| WHAT THE TASK ASKS |
If an entry below holds a picture, leave the picture out and print the rest exactly.

RECORDS SUPPLIED below:

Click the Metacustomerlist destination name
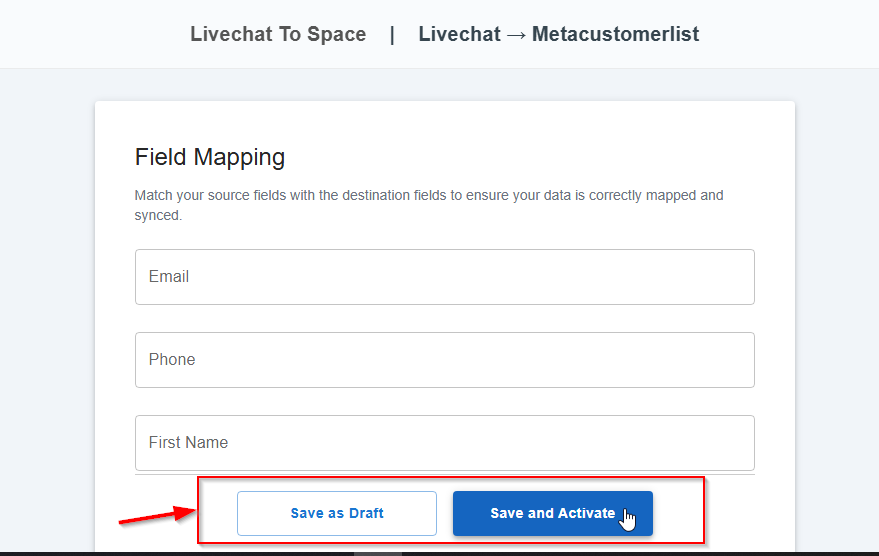 (x=616, y=34)
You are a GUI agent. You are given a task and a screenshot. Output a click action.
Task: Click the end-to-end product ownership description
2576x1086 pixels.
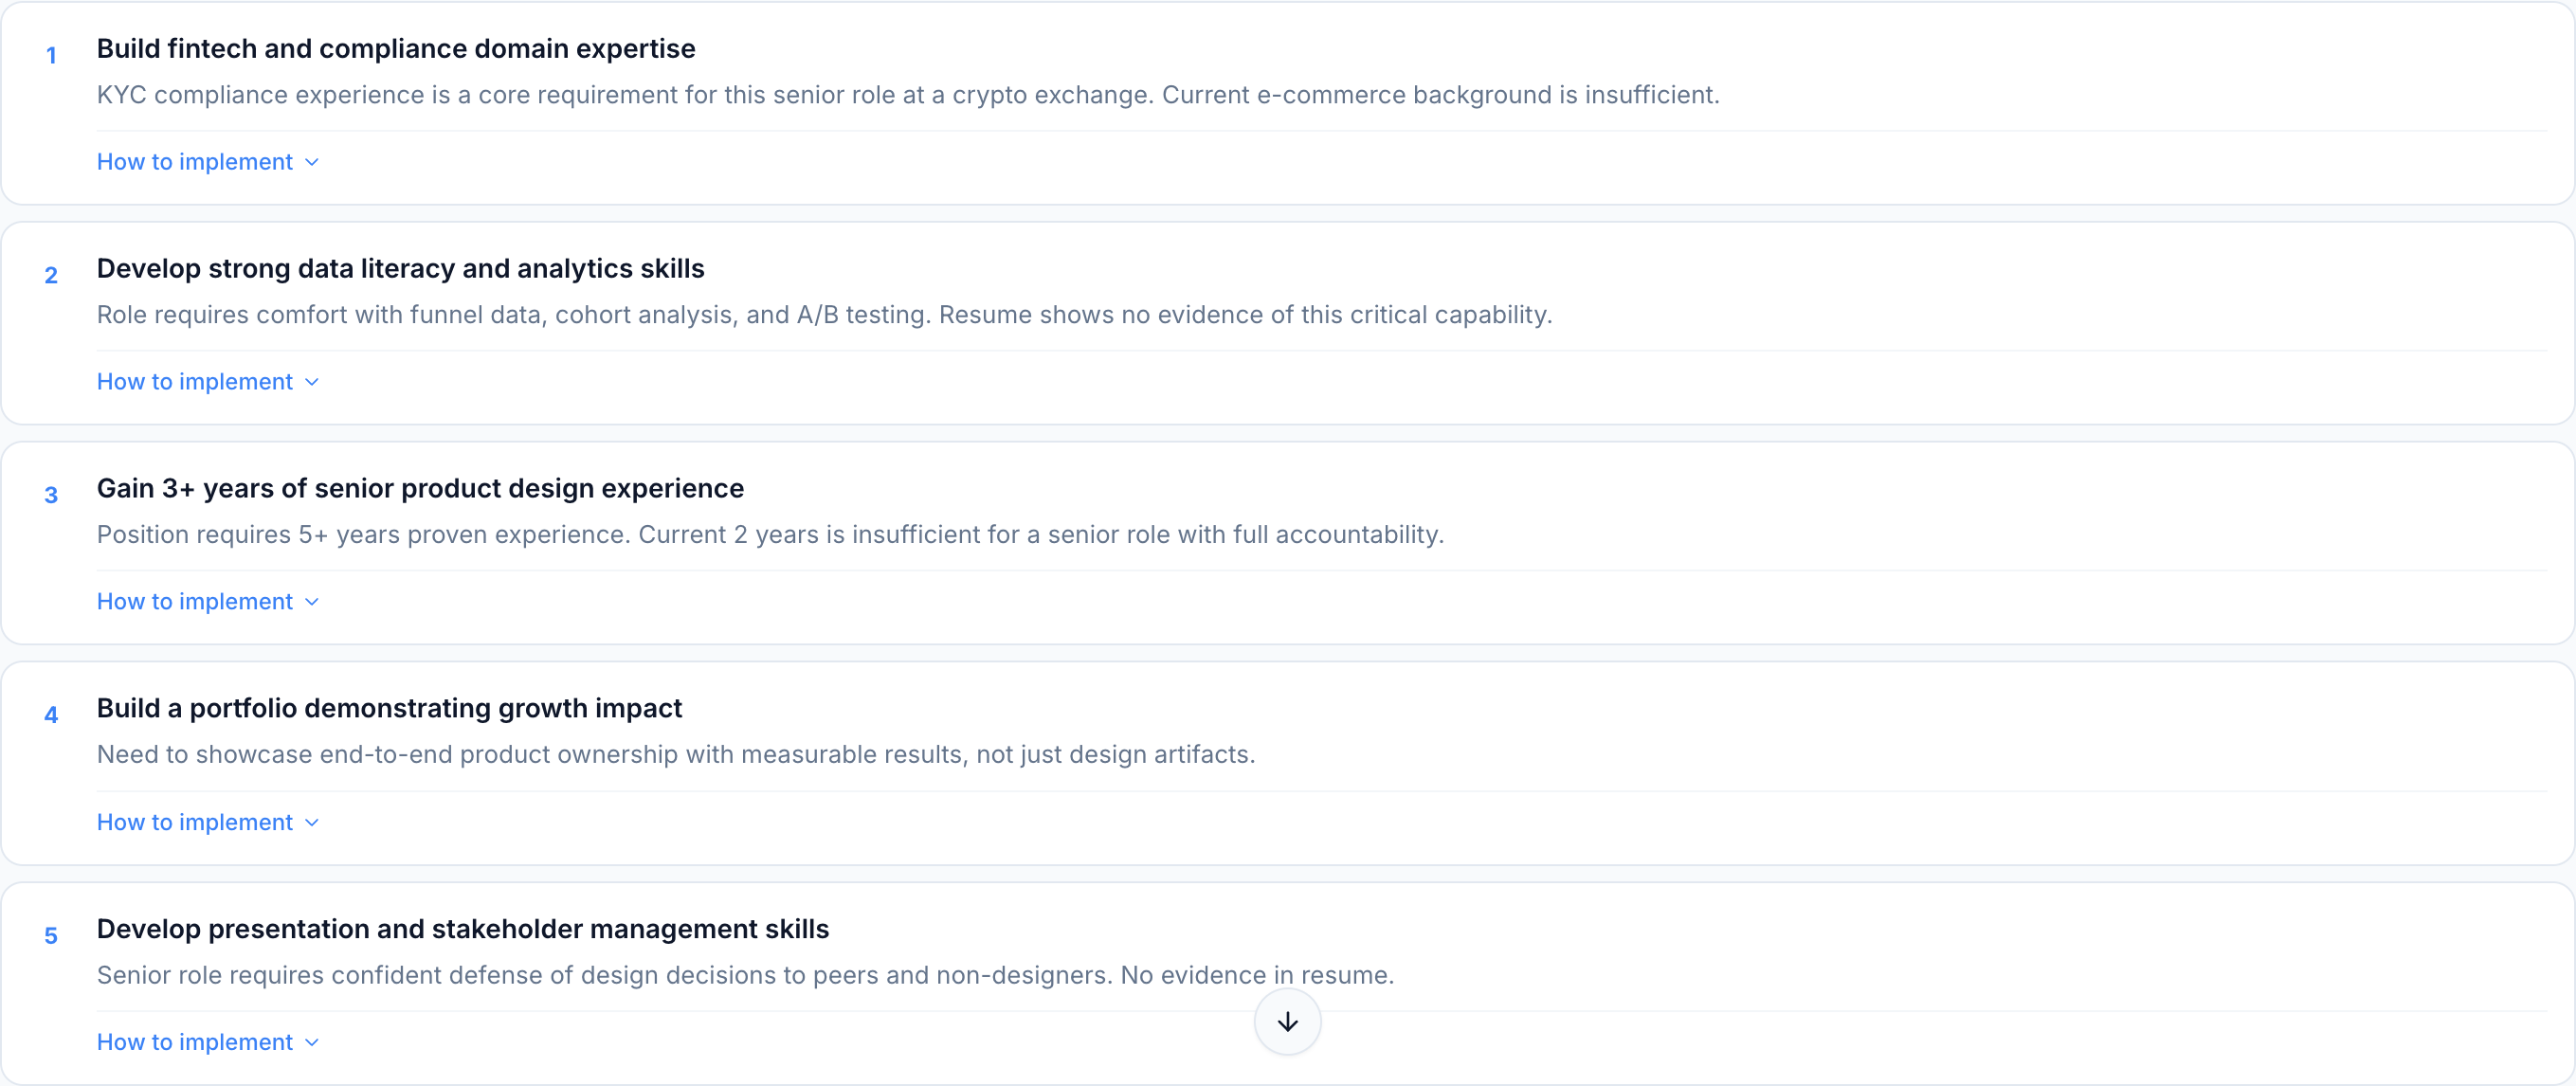pos(675,755)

End of RECORDS SUPPLIED.

| YOUR RESPONSE |
Click the Metacustomerlist destination name
 (x=616, y=34)
You are a GUI agent. You are given a task and a screenshot. Output a click action.
Task: Click the end-to-end product ownership description
2576x1086 pixels.
pos(675,755)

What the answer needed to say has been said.